Jeanne Côté : Oui, absolument. On dirait que la théorie disparaît quand je me mets à écrire des chansons. J’y vais vraiment avec l’intuition. Ça m’amuse. Je m’amuse avec ça, c’est un jeu pour vrai. Il y a une part d’enfance dans ce jeu-là, dans cette liberté qu’on a de créer. C’est vraiment comme si je voyais le terrain de jeu avec des balançoires. Tu mets les choses ensemble.

La Face B : Est-ce que tu penses que c’est compliqué dans un monde musical qui est presque plus adulte de garder une part de tendresse enfantine?

Jeanne Côté : Oui, parce qu’on est dans une industrie qui veut des choses efficaces, qui veut qu’on fasse de l’argent, qui veut qu’on fasse des streams… Mais en même temps, en ce moment, j’ai l’impression que l’industrie s’écroule d’une certaine façon parce que les modèles anciens ne fonctionnent plus.
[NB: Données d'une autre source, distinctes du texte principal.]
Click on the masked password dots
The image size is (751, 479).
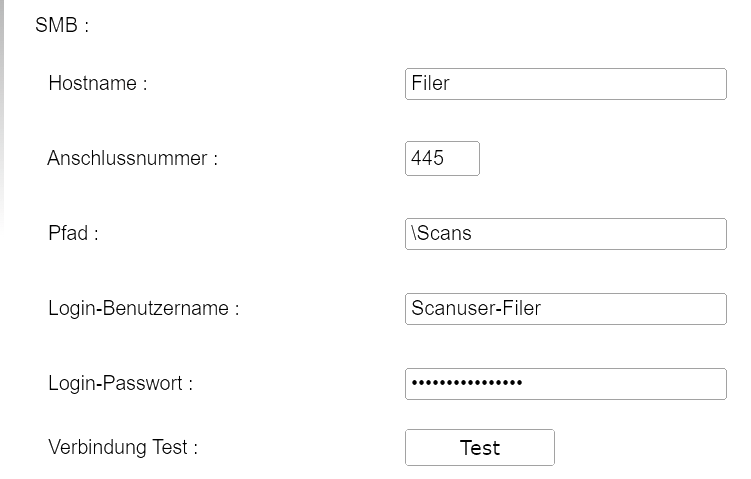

Les nouveaux modèles sont en train de nous manger la laine sur le dos. Mais ça fait en sorte que pour sortir du lot, tout ce qu’on a à faire, c’est de suivre notre propre voie et de faire les choses comme on le souhaite. J’ai l’impression que depuis que je fais ce que je veux comme je le veux, ça marche mieux qu’avant. Donc je me dis que c’est peut-être une tendance générale à suivre, de garder la liberté et la joie dans la musique parce que si on pense tout le temps à l’industrie à côté, on n’avance pas, on n’aura pas de plaisir. C’est à ça que ça sert aussi. On est là pour faire vivre des choses aux gens pis à nous aussi.

La Face B : Si tu devais choisir trois morceaux qui t’ont accompagné dans ton enfance, dans ton adolescence et qui continuent de t’accompagner aujourd’hui ?
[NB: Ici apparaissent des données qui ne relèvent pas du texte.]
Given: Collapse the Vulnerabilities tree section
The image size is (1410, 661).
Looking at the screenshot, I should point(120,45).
Jeanne Côté : Il y aurait « Le vent se lève » de Pierre Fillon. Il y aurait « Far away » de Martha Wainwright. Puis il y aurait « Nehemie d’akkade » sur l’album 2000 de Mathieu Boogaerts que j’ai beaucoup écouté quand j’étais petite.

La Face B : Et si tu devais choisir un de tes morceaux pour faire découvrir ta musique à un enfant, et pourquoi?

Jeanne Côté : « Ouragans« . Elle est très joyeuse, très dansante. Il y a un petit riff de piano qui est très entraînant, j’ai l’impression. Et un refrain qui se chante bien.

La Face B : Si un enfant venait te voir pendant le festival et te disait qu’il voulait être musicien, qu’est-ce que tu lui dirais et qu’est-ce que tu lui conseillerais ?

Jeanne Côté : Je lui conseillerais de garder le plaisir au centre de ses objectifs. Que ce soit toujours le fun et de profiter de chaque instant. Quand tu es sur une scène, tout passe tellement vite. Moi, j’aurais aimé ça en avoir conscience avant. Sur scène, tout passe tellement vite que si tu as une chanson à chanter, que tu es dans ta tête et que tu es stressé.e du regard des gens, tu vas sortir de là et tu n’en auras pas profité du tout en fait. Alors que si tu es là, présent.e pour chacune des secondes qui passent, tu vas en sortir grandi.e avec un souvenir qui reste. Probablement que ça va avoir fait plus de bien aux autres aussi et à soi-même.

La Face B : J’ai une dernière question. Est-ce que tu as gardé quelque chose de ton enfance dont tu ne te sépareras jamais?

Jeanne Côté : Quand j’étais petite, j’écrivais beaucoup. Avant de me mettre à faire plus de musique, je voulais devenir écrivaine. Je lisais énormément, je lisais des romans pour ados. Mon but dans la vie était de devenir écrivaine. À chaque fois que j’avais une idée d’histoire, j’avais une espèce de boule d’excitation au ventre. J’essaie de l’invoquer quand j’écris encore aujourd’hui. C’est ça, l’impulsion première qui fait que j’ai le goût de créer.